Creedy opened it. ‘What’s all this?’

He pulled out an assortment of objects. There were two books: the prison register and an old Unmer tome in raggedy script. And there was a child’s doll. This last was a representation of a human infant, fashioned out of silver and brass. Tiny joints allowed its head and arms to swivel. One of its eye sockets was empty, but the other held a glass copy of the real thing – a finer replica than Creedy’s old clockwork lens. A faint yellow light glowed behind its remaining iris.

‘You don’t remember it?’ Granger said.

Creedy thought for a moment, then frowned. ‘The Unmer child,’ he said, unconsciously lifting his hand to his eye. ‘What did you keep this for?’

‘I don’t know,’ Granger said. ‘Evidence. Lift its arm. No, the other one.’

A tinny voice came from the thing: ‘A oo a apee.’

‘I’ll be damned,’ Creedy said. ‘That sounded like speech.’ He lifted the arm again.

‘Oo oo uv ee.’

‘It is speech,’ Granger said. ‘There’s a mechanism inside.’

‘You
opened
it?’

Granger shrugged. ‘Why not?’

Creedy looked incredulous. ‘It’s Unmer made. God knows what sort of sorcery is woven into this thing.’

‘Do you suppose it’s worth anything?’

The other man examined the doll. ‘Maybe,’ he said. ‘If you could figure out what it’s saying. A lot of people will pay good money for something like that. Don’t let Maskelyne’s buyers rip you off, though. No offence, Colonel, but you need the money.’ He looked pointedly around the room, before returning his attention to the doll.

‘A is oo oo.’

‘I doubt it’s even speaking Anean,’ he said. ‘Sounds like one of those old Unmer languages.’

‘Don’t wear it out, Mr Creedy.’ Granger got to his feet and picked up the prison register – a heavy book bound in blue cloth.
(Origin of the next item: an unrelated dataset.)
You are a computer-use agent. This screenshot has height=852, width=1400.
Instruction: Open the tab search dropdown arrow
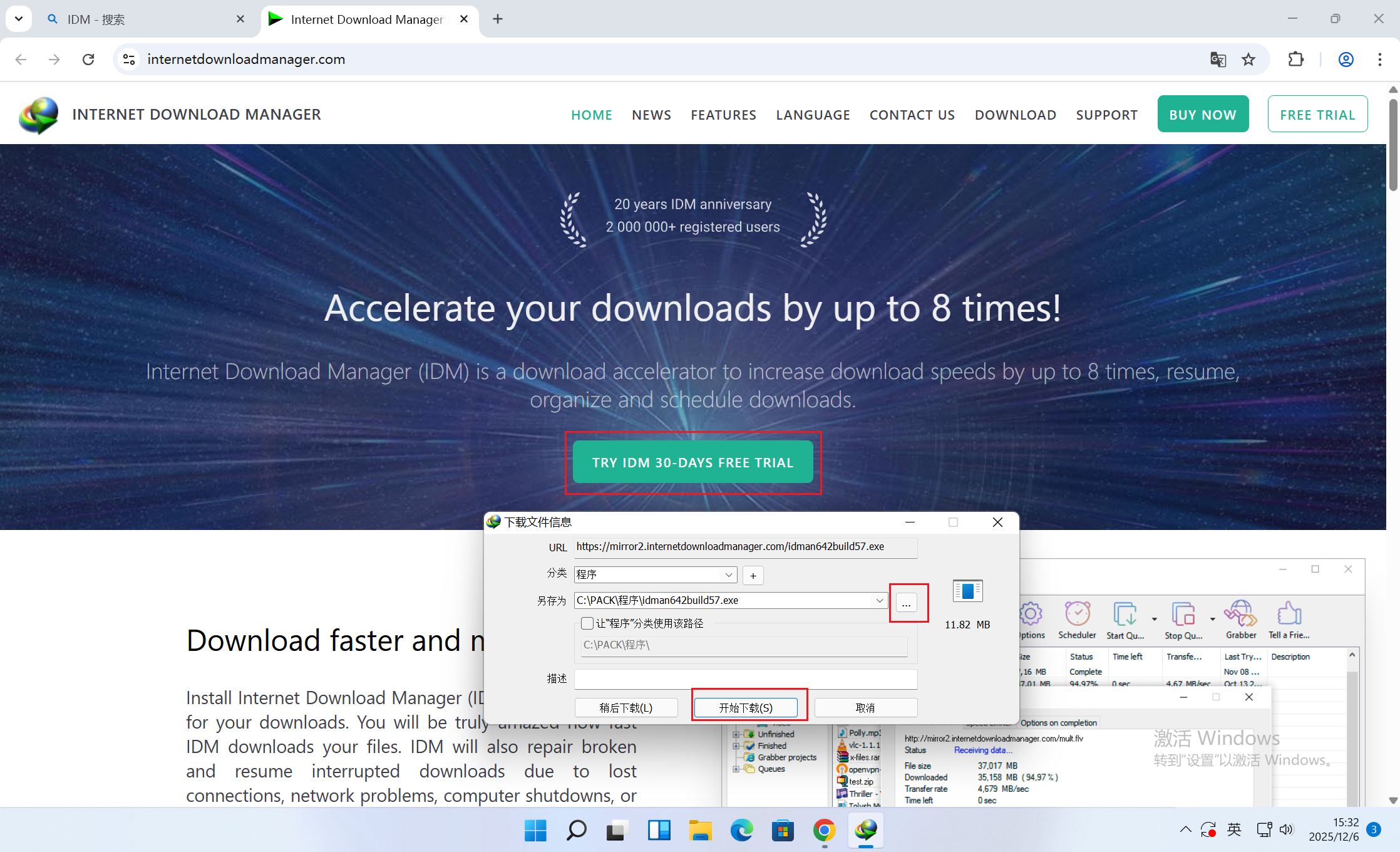19,19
He thumbed through hundreds of pages, the columns of convicts’ names and dates all written in Swinekicker’s fastidious handwriting and then scored through with neat lines. Coffin nails, the old soldier had called those marks. Only the last half-page had been written in Granger’s own hand. In the six years since he’d been here in Ethugra, he’d drawn nine coffin nails of his own. The final entry remained unmarked.

Duka, Eric. 3/HA/07. Evensraum. E-Com. #44-WR15102. III 30/HA/46 – 13/HR/47

 

Eric Duka, born in Evensraum in 1407. Fought as an enemy combatant, one of twenty thousand soldiers captured by the emperor’s forces at Whiterock Bay during the Forty-fourth War of Liberation. Granger made a clicking sound with his tongue. According to this, he’d received three initial payments from Evensraum Council, followed by ten more from Duka’s own family. Funds ceased on the 13th Hu-Rain 1447 – three weeks ago. No explanation given. Granger took a pencil from the box and drew a shaky line through the text. The chances of the prisoner’s relations sending any more money now were as good as nil. If they petitioned the Council, they might get another one or two compassion payments. But Granger could always claim those had arrived too late.